PROBLEM DESCRIPTION:
Search string "agent": state how many lines in the material below contain it, and nothing else.

AVAILABLE RECORDS:
»»

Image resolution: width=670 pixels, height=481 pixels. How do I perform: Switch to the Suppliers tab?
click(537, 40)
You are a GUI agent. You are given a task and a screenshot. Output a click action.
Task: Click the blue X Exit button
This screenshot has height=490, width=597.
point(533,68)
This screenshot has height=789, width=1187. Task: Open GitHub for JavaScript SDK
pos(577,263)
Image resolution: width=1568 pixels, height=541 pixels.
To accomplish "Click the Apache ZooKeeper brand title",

««
»»

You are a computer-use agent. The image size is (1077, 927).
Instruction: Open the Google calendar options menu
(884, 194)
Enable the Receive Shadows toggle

««

ANSWER SECTION:
2